§ PROBLEM DESCRIPTION: For the entries below, the expected answer is the line with "You are a computer-use agent. Image", the line with "This screenshot has height=443, width=552.", and every line between them, exactly as written, and nothing more.

§ EXTRACTED DATA:
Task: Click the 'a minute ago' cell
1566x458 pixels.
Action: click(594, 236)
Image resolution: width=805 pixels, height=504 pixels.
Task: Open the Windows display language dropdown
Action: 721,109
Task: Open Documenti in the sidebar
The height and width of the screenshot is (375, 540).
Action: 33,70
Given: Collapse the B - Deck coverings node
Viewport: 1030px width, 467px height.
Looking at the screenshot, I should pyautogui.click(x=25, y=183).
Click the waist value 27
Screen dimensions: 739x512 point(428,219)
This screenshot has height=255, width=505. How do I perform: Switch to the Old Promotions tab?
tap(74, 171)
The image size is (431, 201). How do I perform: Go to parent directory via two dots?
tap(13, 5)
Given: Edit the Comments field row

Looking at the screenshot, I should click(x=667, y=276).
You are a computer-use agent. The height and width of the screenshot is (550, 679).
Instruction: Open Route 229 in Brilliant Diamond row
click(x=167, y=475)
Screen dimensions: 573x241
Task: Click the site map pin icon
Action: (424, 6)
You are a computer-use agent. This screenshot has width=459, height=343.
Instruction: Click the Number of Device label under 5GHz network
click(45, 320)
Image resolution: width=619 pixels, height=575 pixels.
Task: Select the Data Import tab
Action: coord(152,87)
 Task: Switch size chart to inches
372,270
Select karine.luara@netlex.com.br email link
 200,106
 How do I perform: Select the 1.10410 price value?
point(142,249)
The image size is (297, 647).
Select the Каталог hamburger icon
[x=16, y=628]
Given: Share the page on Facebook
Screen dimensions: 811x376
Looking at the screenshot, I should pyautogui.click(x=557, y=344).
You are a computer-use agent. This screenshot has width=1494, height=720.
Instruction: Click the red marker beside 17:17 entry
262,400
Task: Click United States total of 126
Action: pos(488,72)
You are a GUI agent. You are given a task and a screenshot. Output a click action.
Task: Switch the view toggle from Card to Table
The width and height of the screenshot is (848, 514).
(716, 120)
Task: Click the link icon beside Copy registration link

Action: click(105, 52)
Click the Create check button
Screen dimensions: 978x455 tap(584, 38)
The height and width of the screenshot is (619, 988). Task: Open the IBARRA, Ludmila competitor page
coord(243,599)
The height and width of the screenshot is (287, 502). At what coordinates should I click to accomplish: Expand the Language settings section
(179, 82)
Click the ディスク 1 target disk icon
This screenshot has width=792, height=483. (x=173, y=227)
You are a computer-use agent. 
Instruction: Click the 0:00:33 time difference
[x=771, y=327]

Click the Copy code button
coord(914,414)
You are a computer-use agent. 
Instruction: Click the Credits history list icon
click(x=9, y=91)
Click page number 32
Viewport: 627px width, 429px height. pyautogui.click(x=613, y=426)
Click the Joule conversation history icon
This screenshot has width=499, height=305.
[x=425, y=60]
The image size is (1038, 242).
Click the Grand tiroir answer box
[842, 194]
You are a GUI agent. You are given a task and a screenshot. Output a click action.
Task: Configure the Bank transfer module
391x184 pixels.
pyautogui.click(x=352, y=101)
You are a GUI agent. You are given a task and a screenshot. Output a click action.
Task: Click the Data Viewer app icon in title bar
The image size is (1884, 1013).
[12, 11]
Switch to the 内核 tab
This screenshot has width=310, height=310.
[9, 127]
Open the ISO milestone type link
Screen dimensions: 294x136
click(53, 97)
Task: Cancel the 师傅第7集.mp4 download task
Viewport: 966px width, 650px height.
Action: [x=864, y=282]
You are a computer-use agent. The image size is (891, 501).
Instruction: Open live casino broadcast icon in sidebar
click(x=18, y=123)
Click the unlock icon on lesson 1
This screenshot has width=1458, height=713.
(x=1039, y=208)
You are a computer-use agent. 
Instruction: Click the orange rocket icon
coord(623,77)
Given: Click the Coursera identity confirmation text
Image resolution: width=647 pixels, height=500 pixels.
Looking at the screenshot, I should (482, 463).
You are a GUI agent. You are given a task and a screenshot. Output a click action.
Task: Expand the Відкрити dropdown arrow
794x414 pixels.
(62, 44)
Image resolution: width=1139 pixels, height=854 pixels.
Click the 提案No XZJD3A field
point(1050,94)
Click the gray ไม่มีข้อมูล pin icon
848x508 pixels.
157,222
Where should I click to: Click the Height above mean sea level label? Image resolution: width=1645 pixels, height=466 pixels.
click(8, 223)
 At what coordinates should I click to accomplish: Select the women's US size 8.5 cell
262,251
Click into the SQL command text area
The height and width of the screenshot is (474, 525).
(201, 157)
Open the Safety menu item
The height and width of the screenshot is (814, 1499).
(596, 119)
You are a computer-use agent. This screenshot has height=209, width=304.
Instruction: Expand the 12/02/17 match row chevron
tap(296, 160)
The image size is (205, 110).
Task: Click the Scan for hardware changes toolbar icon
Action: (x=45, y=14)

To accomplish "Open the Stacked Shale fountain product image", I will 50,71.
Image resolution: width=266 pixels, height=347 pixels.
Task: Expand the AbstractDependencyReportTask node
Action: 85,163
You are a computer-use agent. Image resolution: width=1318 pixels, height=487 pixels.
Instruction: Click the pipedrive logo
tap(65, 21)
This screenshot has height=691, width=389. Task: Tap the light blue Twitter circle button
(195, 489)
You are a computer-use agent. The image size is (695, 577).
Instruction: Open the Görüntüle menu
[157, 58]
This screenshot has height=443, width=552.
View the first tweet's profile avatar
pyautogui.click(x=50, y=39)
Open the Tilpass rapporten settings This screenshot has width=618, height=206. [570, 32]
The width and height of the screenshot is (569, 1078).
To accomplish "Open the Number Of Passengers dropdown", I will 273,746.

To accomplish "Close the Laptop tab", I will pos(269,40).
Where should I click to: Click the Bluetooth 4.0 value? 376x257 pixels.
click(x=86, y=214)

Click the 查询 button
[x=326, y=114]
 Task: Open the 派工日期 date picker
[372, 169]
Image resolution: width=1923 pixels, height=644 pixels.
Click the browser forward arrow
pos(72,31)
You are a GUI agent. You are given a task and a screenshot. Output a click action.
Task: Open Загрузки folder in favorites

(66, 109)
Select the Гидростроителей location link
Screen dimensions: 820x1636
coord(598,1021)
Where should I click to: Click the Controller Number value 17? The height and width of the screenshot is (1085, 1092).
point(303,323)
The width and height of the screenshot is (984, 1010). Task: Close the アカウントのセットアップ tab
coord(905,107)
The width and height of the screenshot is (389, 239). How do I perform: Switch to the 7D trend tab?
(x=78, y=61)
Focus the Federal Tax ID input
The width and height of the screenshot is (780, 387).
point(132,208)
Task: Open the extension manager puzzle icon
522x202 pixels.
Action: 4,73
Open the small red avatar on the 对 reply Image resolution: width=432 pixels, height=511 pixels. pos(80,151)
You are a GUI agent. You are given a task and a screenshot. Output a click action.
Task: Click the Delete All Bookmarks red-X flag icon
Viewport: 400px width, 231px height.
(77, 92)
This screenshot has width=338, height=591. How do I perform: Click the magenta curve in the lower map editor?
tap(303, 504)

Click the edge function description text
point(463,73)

§ EXERCISE RESULT:
You are a computer-use agent. Image resolution: width=1318 pixels, height=487 pixels.
Instruction: Click the pipedrive logo
tap(65, 21)
This screenshot has height=691, width=389. Task: Tap the light blue Twitter circle button
(195, 489)
You are a computer-use agent. The image size is (695, 577).
Instruction: Open the Görüntüle menu
[157, 58]
This screenshot has height=443, width=552.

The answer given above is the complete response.